Fair Housing laws date back to the U.S. Civil Rights Act of 1866. This act provides that “all citizens have the same rights” enjoyed by white citizens in every state and territory to inherit, purchase, lease, sell, hold, and convey real and personal property. What followed was more than 100 years of “separate but equal” discrimination before changes to the Act of 1866 were made. Modern federal fair housing law began with passage of the Civil Rights Act of 1968, of which Title VIII is the Fair Housing Act. Since its enactment, the private housing market has fallen under the scope of federal laws prohibiting discrimination.

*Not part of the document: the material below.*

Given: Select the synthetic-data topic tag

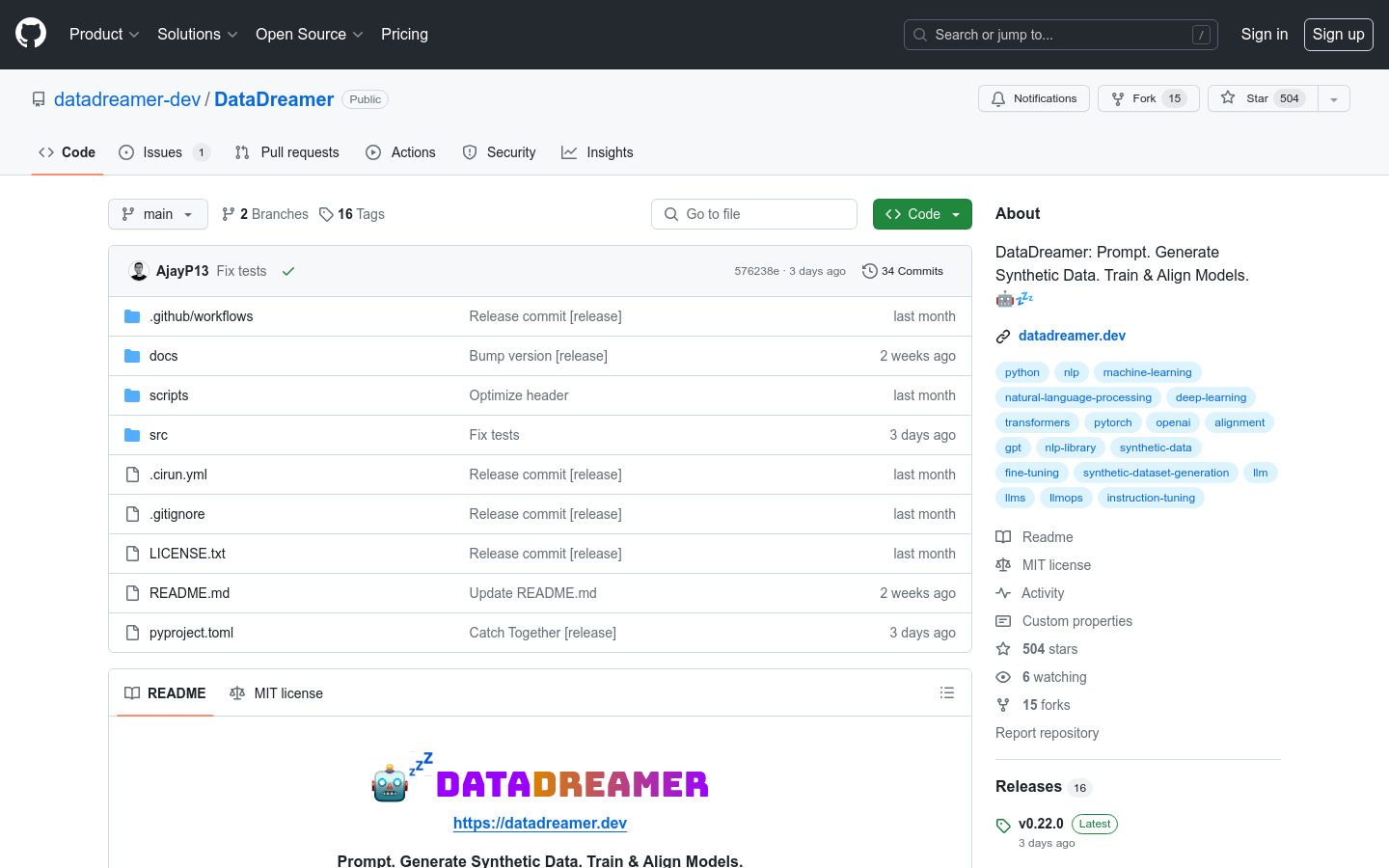Looking at the screenshot, I should [1155, 448].
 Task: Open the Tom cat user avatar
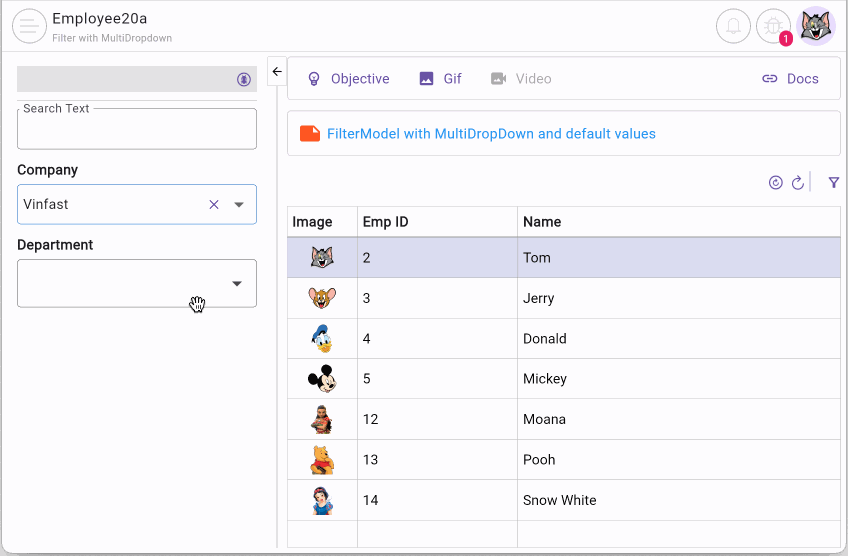click(x=815, y=26)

According to the United States 1968 Civil Rights Act, Section 801 [42 U.S.C. 3601], “It is the policy of the United States to provide, within constitutional limitations, for fair housing throughout the United States.”

Fair Housing Act

An Amendment to Title VIII of the Civil Rights Act of 1968 (Fair Housing Act) prohibits discrimination in the sale, rental, and financing of dwellings, and other housing-related transactions based on the following protected classes:

  • Race
  • Color
  • National origin
  • Religion
  • Sex
  • Disability
  • Familial status

What housing is covered?

The Fair Housing Act covers most housing categories. However, the Act exempts owner-occupied buildings with no more than four units, single-family housing sold or rented without the use of a broker, and housing operated by organizations and private clubs that limit occupancy to members.

What is prohibited?

The law prohibits the following actions based on race, color, national origin, religion, sex, handicap or familial status:

  • Refusal to rent or sell housing
  • Refusal to negotiate for housing
  • Make housing unavailable
  • Deny a dwelling
  • Set different terms, conditions or privileges for sale or rental of a dwelling
  • Provide different housing services or facilities
  • Falsely deny that housing is available for inspections, sale, or rental
  • For profit, persuade owners to sell or rent (blockbusting)
  • Deny anyone membership in or access to a facility or service (such as listing services) related to the sale or rental of housing
  • Refusal to make a mortgage loan
  • Refusal to provide information regarding loans
  • Impose different terms or conditions on a loan, such as different interest rates, points, or fees
  • Discriminate in appraising property
  • Refusal to purchase a loan
  • Set different terms or conditions for purchasing a loan
  • Discriminate in advertising
  • Threaten, coerce, intimidate or interfere with individuals exercising a fair housing right or assisting others who exercise that right
  • Advertise or make any statement that indicates a limitation or preference based on race, color, national origin, religion, sex, handicap or familial status. This applies to single-family and owner-occupied housing otherwise exempt from the Fair Housing Act

Definition of disability

Individuals perceived as having a physical or mental disability (or having a record of such disability) that substantially limits one or more major life activity are protected under the Fair Housing law. This includes disabilities related to hearing, mobility, visual impairments, chronic alcoholism, chronic mental illness, AIDS, AIDS-Related Complex, and/or mental retardation. The landlord may not:

  • Refuse to make reasonable modifications to their dwelling or common use areas, at the tenant’s expense, if necessary. In certain circumstances, the landlord may permit changes only if the tenant agrees to restore the property to its original condition when they move out.
  • Refuse to make reasonable accommodations in rules, policies, practices or services, if necessary, for disabled individuals to use the housing

Requirements for new buildings

Buildings, ready for first occupancy after March 13, 1991, with an elevator and four or more units:

  • Public and common areas accessible to disabled individuals
  • Doors and hallways wide enough for wheelchairs
  • And accessible route into and through the unit
  • Accessible light switches, electrical outlets, thermostats and other environmental controls
  • Reinforced bathroom walls to allow later installation of grab bars
  • Kitchens and bathrooms accessible and customized for individuals in wheelchairs

These standards apply to ground floor units only.

Housing Opportunities for families

Discrimination is prohibited against families with one or more children under the age of 18 living with:

  • A parent
  • A person who has legal custody of the child or children
  • The designee of the parent or legal custodian, with written permission from the parent or the legal custodian

Familial status protection also applies to pregnant women and individuals securing legal custody of a child under the age of 18.